Remembering Edward Brooke

Boston was good to him, and Edward was good to Boston.

Martin Luther King Jr. meets with Massachusetts Republicans Elliot Richardson (far left) and Edward Brooke (far right) at the State House. Brooke was the first popularly elected African-American U.S. senator. (From the Edward Brooke Collection at the Howard Gotlieb Archival Research Center, Boston University)

Edward was an officer [during World War II] when he met two guys from Boston: Clarence Elam and Al Brothers. I think they saw he had what was lacking at the moment among blacks. We were not sophisticated about politics—to think you could be an important man in politics didn’t exist for us. I don’t think Edward would have gone into politics if he hadn’t gone to war. But he came here and started at Boston University School of Law and went into politics from there. And at that time I saw what he was doing and what it meant to the people in Roxbury.

Martin Luther King was just emerging. I was glad he was happening, but I guess I was looking more locally at Boston after busing. Edward got immersed in the ramifications of Roxbury, which was very exciting in those days. He was an inspiration to the community, but it was gradual—he wasn’t a chirpy church person.

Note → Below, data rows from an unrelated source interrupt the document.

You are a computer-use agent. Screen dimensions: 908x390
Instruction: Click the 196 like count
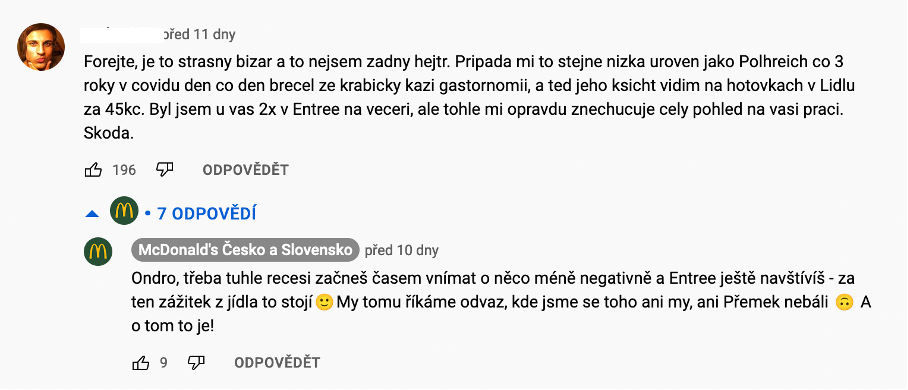124,170
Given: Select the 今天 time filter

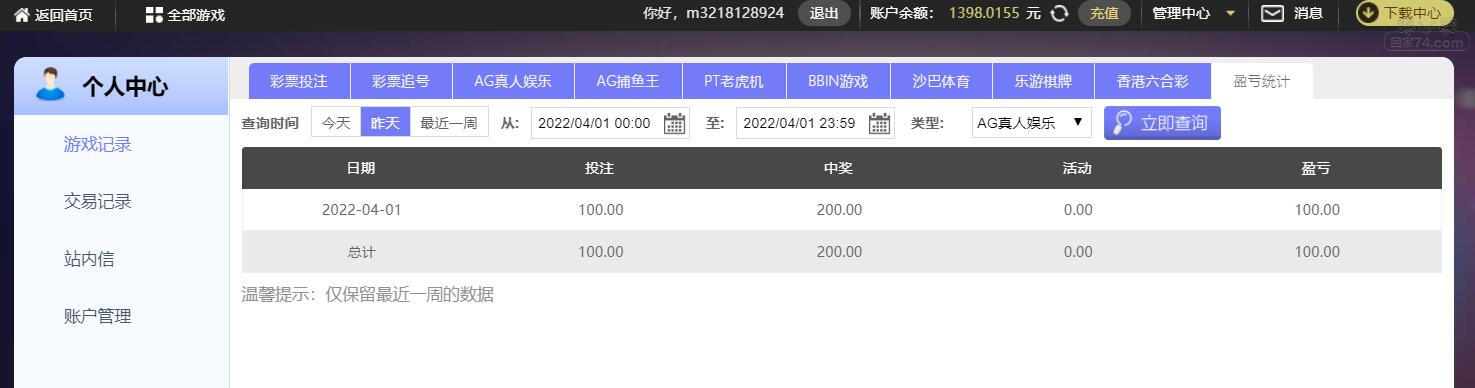Looking at the screenshot, I should (336, 123).
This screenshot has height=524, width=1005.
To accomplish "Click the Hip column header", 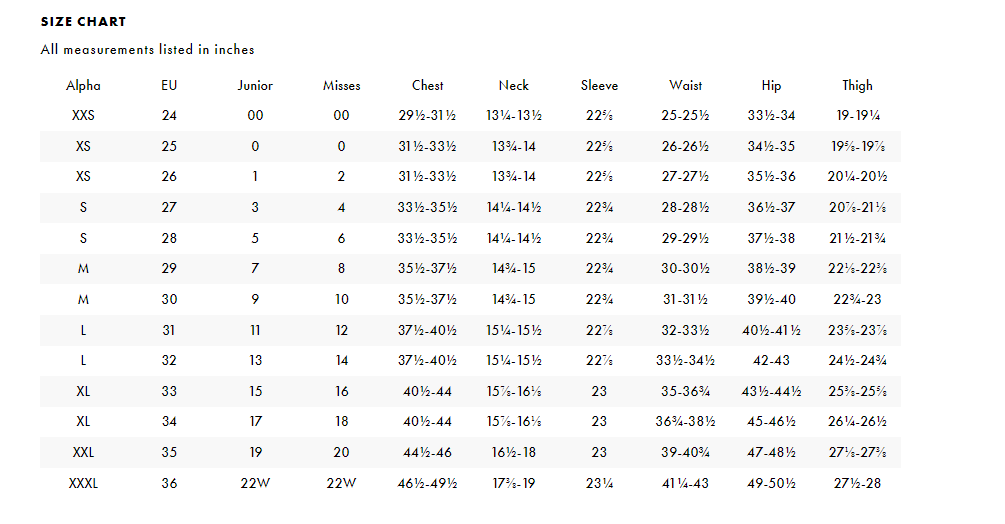I will [771, 86].
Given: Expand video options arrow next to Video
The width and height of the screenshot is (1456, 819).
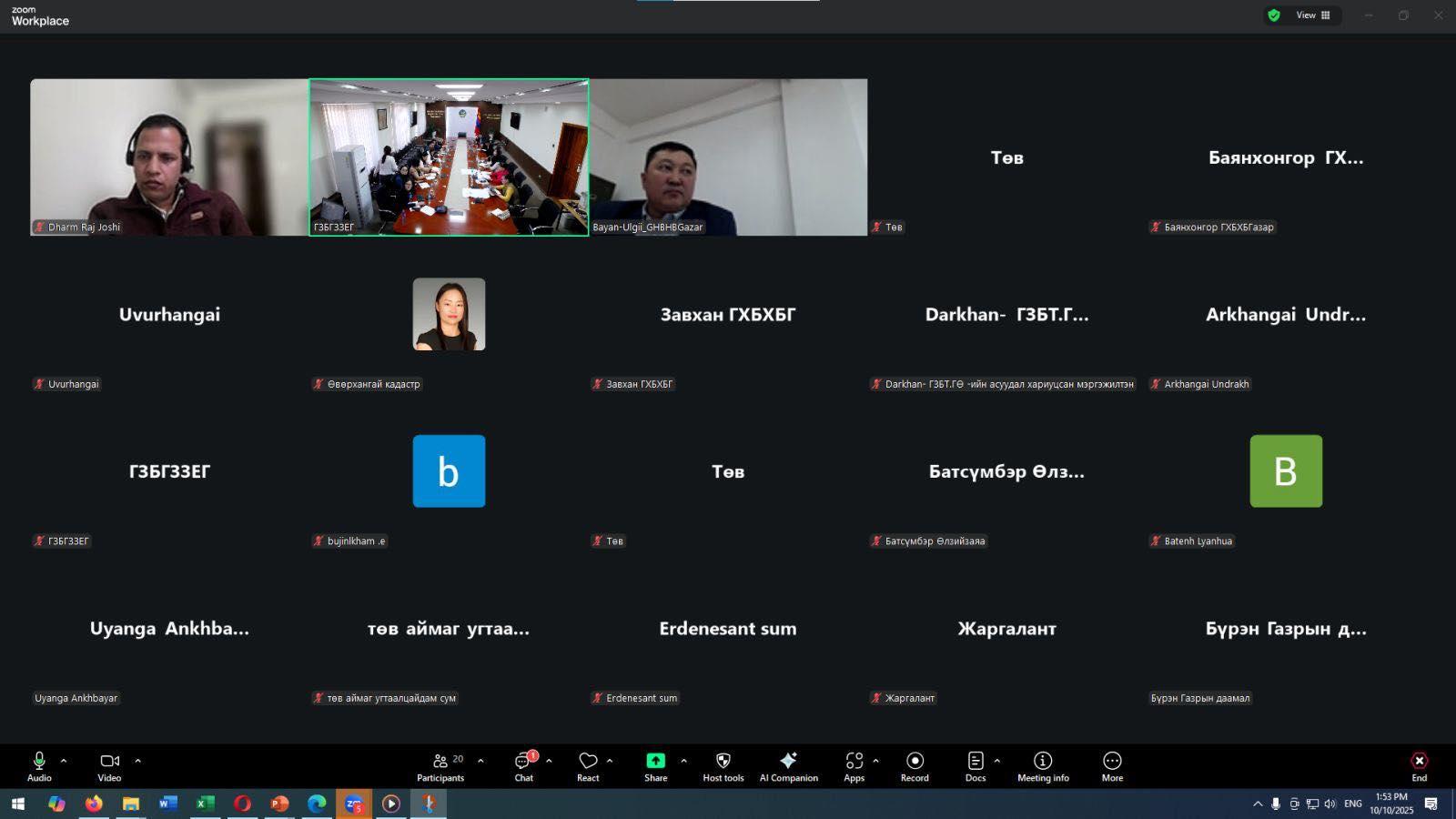Looking at the screenshot, I should (x=138, y=761).
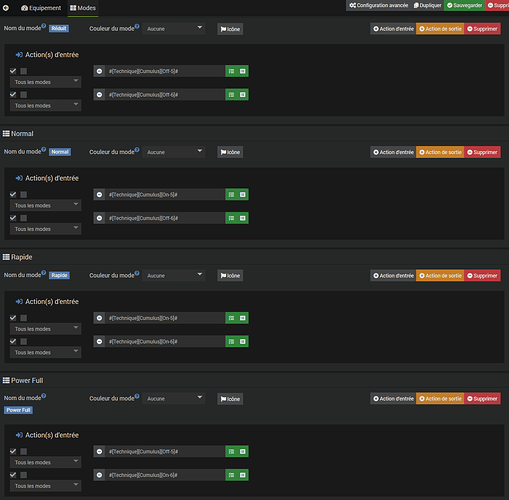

Boston was good to him, and Edward was good to Boston. He was a symbol. He didn’t show his anger and he didn’t back down, but he knew how to negotiate. He had friends on many sides, and that was true of him from childhood. And he was a good-looking man, but that was the least of his talents. It was his manner and intellect. If there were more people with his temperament, the country and the city would be in a better state.”

—Adelaide Cromwell, cofounder of Boston University’s African Studies and African American Studies departments, reflecting on her cousin and longtime friend, who passed away in January at the age of 95.